‘I am a failure,’ I’m unsuccessful,’ ‘I must be worthless’ - these are some of the things I used to tell myself after not moving on to the next stage on the application process.
After a while I stopped telling myself these things - not because I was suddenly confident, but because I stopped trying. I gave up on applying for roles that I felt suited my skills set or even jobs that allowed me to learn on the job. I started to embody my negative thoughts.
I will not lie and say that having two degrees was supposed to make getting employed easier – or so I was told – but graduating in the middle of lockdown was like placing a brick wall between me and the job market. Most of the employers sang the same tune:
‘You’re a new graduate, you don’t have enough experience.'
Trust me, that was enough to make a girl lose whatever ounce of confidence I thought I had left. My resilience dwindled, my passions fizzled and unfortunately, I think I lost me.

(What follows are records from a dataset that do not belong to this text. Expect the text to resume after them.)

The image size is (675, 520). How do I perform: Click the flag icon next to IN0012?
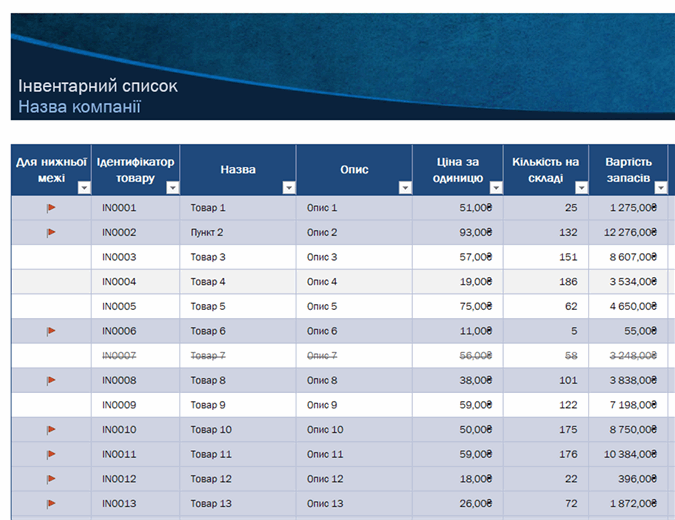(51, 479)
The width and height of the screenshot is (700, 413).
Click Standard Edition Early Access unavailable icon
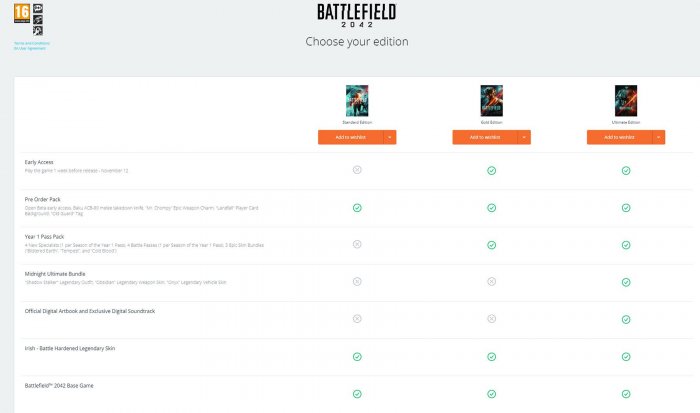[x=357, y=170]
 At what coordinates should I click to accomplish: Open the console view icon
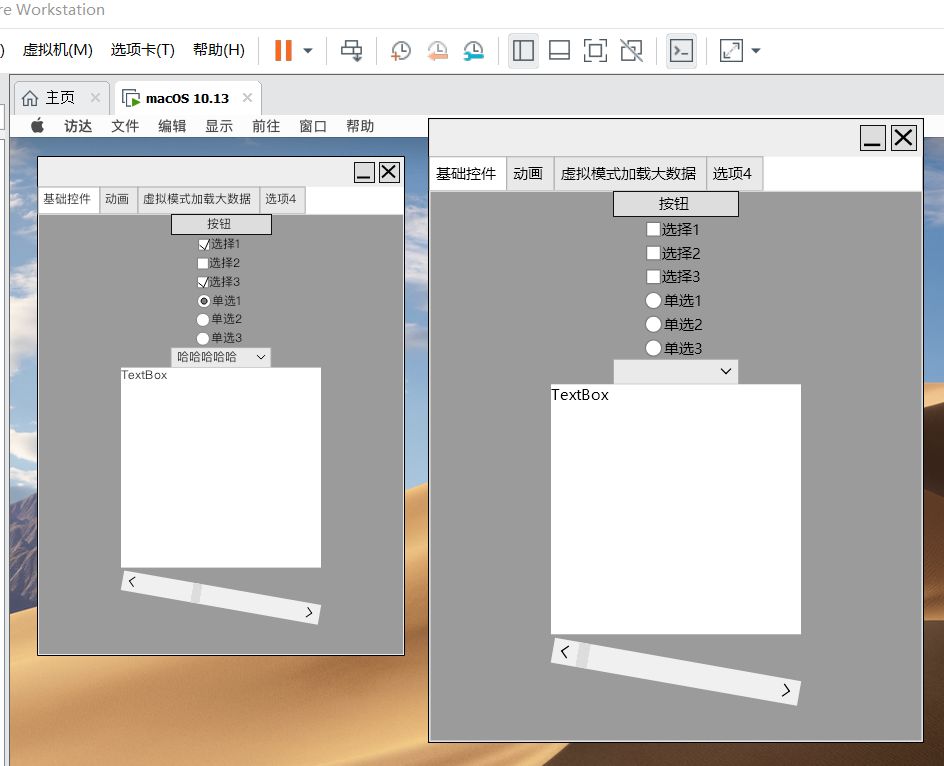click(681, 50)
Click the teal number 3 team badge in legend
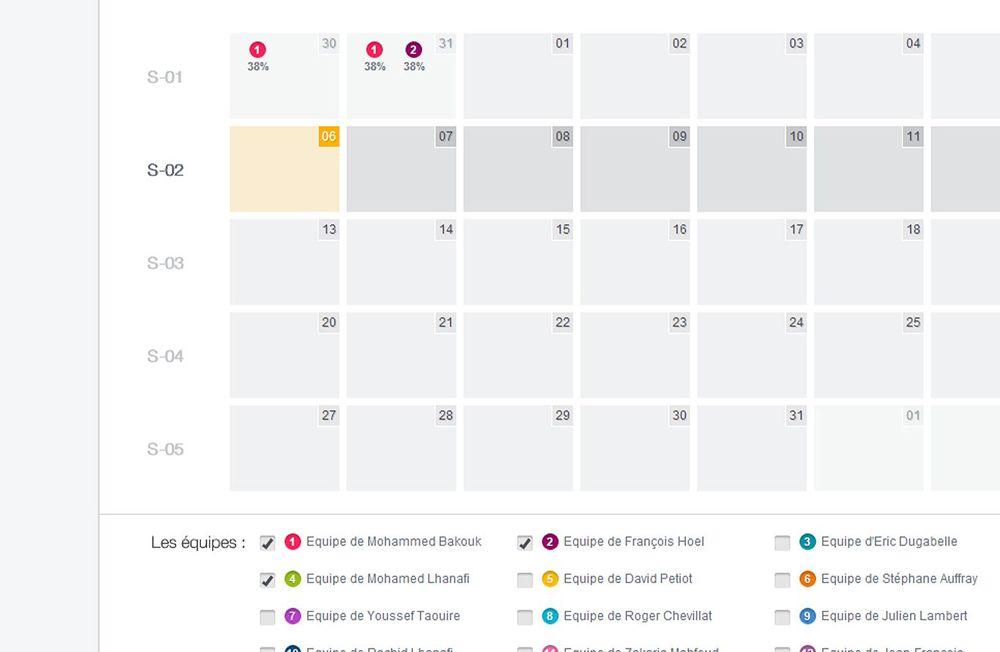The height and width of the screenshot is (652, 1000). pos(808,542)
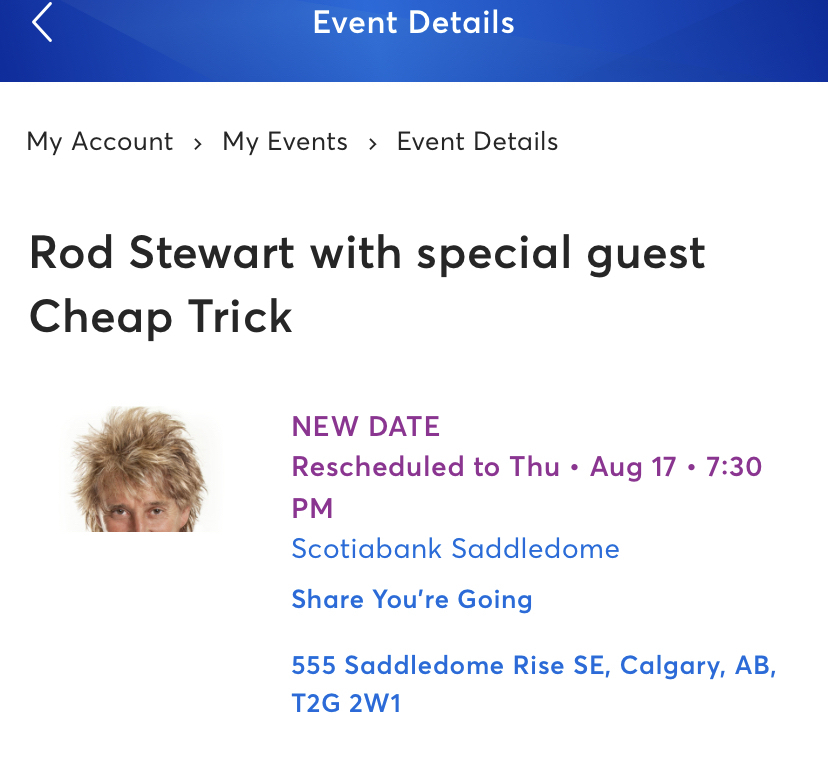This screenshot has height=773, width=828.
Task: Tap Share You're Going
Action: [x=412, y=599]
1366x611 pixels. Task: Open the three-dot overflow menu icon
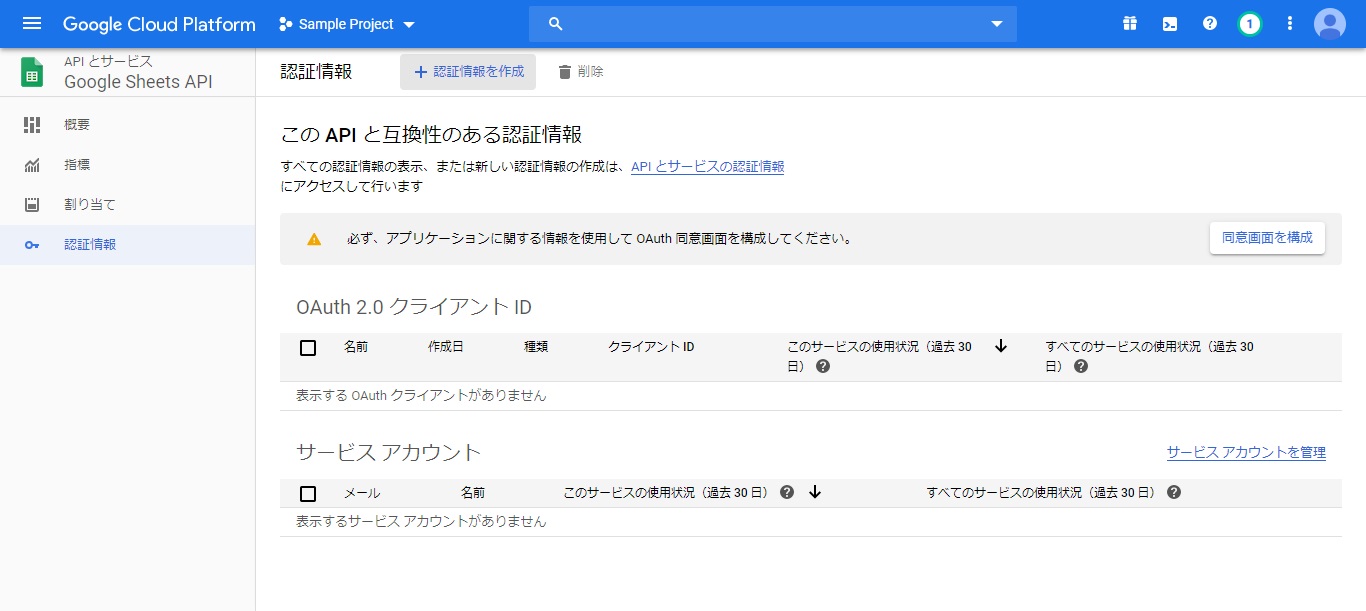(1289, 22)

Stand Out was an opportunity I didn’t know I needed but took a chance on it anyway.
The programme not only gave me back my self-confidence but showed me the possibilities that I didn’t think were available in the current climate. It took me out of my head and pointed me in the direction I should have been headed all along – I should not be affected by things that are out of my control.
That not only helped me to find myself again, but it also gave me a breather and a platform to go back to ground one which was figuring out what and who I want to be when I grow up.
I’ve spent most of my life setting up for the future, for a perfect CV and to be the best candidate in the room at an interview. From volunteering in my local area since I was 9 to representing the UK globally in my late teens to early 20’s, it seems I was in a great position for a great career. However, when asked what I wanted to do as a career I couldn’t tell you - I still can’t.
A highlight for me during the programme was when I sat down in the CV 1-1 feedback session and left the session not only confused and overwhelmed. I was told I had a CV that fit about 5 different careers and almost had a panic attack. In that moment I didn’t know what to do because who knew too much career choices would make me feel like I was at stand still.
This might seem like a negative point against Stand Out but in fact works in favour of the programme because this was the moment when the coaching offered throughout the 4 weeks came in handy and I finally understood the justifications of the sessions and who is selected to assist the participants during the programme.
After mentioning how I was feeling after the CV 1-1 to our coach within my ‘homegroup’ she was able to put everything into perspective for me. What I hadn’t comprehended was that my CV didn’t leave at me at a standstill but presented me with so many possibilities.
This was my eureka moment that put everything into place. I finally understood the purpose of this programme for me. It wasn’t to tell me which career I should go in to or to have me get hired at the end of the programme (which is how I would have previously measured my success). No. It was to help me help myself. Help me to cope better after a declined application. It helped me remind myself that ‘I am not a failure’, ‘I am not unsuccessful’ and ‘I am worth it’.
That is my biggest success story from Stand Out. I no longer measure my success based on finding a ‘dream’ job that I’ll do for the rest of my life but how happy I am whilst doing a job. And if I find myself unhappy in a job, that it is okay to move on, but it also means I do not have to apply for roles with characteristics that do not align with who I am – because I am relearning who I am again.
The sky is the limit, and a flexible career future is the way forward. I am no longer terrified to apply for jobs anymore because I have been given the tools to stand out in that long pile of applications of more experienced or better educated candidates. Most importantly I know that I will no longer beat myself up if I don’t get a job because those decisions are out of my control and as long as I know I have tried my best. Stand Out taught me that if at first I don’t succeed it is ok to keep trying until I get to where I want to be.